• **DATA RECORDS**:
— Start —

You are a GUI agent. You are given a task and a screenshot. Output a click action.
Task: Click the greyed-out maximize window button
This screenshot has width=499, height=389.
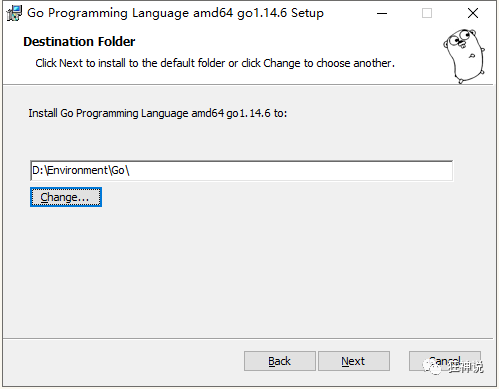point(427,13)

— End —
— Start —

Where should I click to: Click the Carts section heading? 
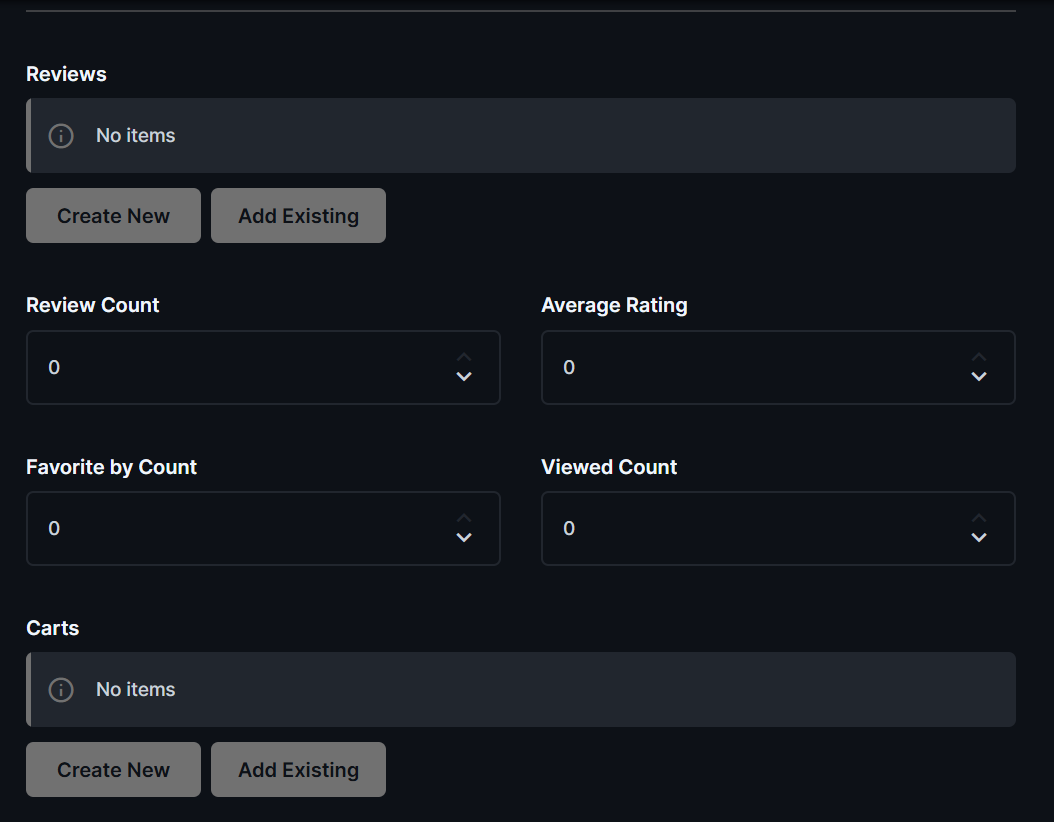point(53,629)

— End —

• **JOB**:
Copy out the data above word for word, from the line containing "You are a GUI" down to the line containing "point(427,13)", including both of those lines. Leave the pictures out of your answer.

• **ANSWER FOR THIS EXERCISE**:
You are a GUI agent. You are given a task and a screenshot. Output a click action.
Task: Click the greyed-out maximize window button
This screenshot has width=499, height=389.
point(427,13)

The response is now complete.